For a short time my family went to a church that belonged to the Missouri Synod branch of Lutheranism. They are literalists and somewhat fundamentalist, although they were also the ones who taught us not to take Revelation seriously for modern times.
We only went there because that congregation was founded by German immigrants and my German-born great aunt lived with us after her husband died. She had old friends at that church. After she went to a nursing home, my parents joined the "mainstream" Lutheran church that my cousins belonged to. It was theologically and socially liberal.
But, even the more literalist Missouri Synod church adhered to Luther's teachings about grace, faith, and forgiveness. As a child, I did not buy into the idea that non Christians were condemned. I was spiritually oriented even then. Maybe I was just born that way.

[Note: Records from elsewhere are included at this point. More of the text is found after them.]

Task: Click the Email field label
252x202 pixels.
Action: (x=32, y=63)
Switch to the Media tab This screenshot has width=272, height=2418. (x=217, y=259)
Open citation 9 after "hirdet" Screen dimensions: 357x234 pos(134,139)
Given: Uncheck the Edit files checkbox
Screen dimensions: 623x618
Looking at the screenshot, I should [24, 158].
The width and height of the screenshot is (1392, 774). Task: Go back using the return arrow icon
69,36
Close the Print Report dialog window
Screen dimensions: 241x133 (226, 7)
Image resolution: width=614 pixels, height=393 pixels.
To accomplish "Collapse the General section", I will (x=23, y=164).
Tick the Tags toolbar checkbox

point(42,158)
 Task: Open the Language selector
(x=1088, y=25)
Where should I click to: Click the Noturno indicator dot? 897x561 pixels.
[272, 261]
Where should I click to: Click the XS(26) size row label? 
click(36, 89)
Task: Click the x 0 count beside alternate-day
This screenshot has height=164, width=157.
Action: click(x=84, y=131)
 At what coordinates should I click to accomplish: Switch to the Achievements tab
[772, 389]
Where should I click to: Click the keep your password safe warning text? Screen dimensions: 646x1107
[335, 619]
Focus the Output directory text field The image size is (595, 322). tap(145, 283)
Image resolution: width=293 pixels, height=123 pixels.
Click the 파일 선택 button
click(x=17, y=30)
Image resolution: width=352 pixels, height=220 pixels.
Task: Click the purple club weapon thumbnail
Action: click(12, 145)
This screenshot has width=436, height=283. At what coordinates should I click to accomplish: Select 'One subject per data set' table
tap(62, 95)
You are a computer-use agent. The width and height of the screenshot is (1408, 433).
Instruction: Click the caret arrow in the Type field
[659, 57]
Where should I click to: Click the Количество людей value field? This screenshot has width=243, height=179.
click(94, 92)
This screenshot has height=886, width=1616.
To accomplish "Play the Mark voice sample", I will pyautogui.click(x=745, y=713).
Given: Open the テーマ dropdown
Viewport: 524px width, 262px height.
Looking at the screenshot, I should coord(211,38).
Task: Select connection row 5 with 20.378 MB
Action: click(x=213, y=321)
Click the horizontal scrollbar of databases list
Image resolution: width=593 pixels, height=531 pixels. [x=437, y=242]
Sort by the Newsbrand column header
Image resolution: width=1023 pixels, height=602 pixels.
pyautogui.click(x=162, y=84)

I did not have the words or exposure to philosophy to put my views into words at such a young age, but literal heaven and hell were not real to me. I did not know the word "metaphor" then, but that was how I took those teachings. Kind of like fables with a spiritual message on how to live. So I Iooked at religions as various spiritual paths that people could take in life.
In grade school, a teacher read us the story of the blind men and the elephant. Each one feels a different part of the elephant and describes what an elephant is according to the limited part that he touches. I figured that's what religions were - limited understandings of spirituality. St. Paul said basically the same thing at the end of First Corinthians, chapter 13. "We know in part, and we prophesy in part."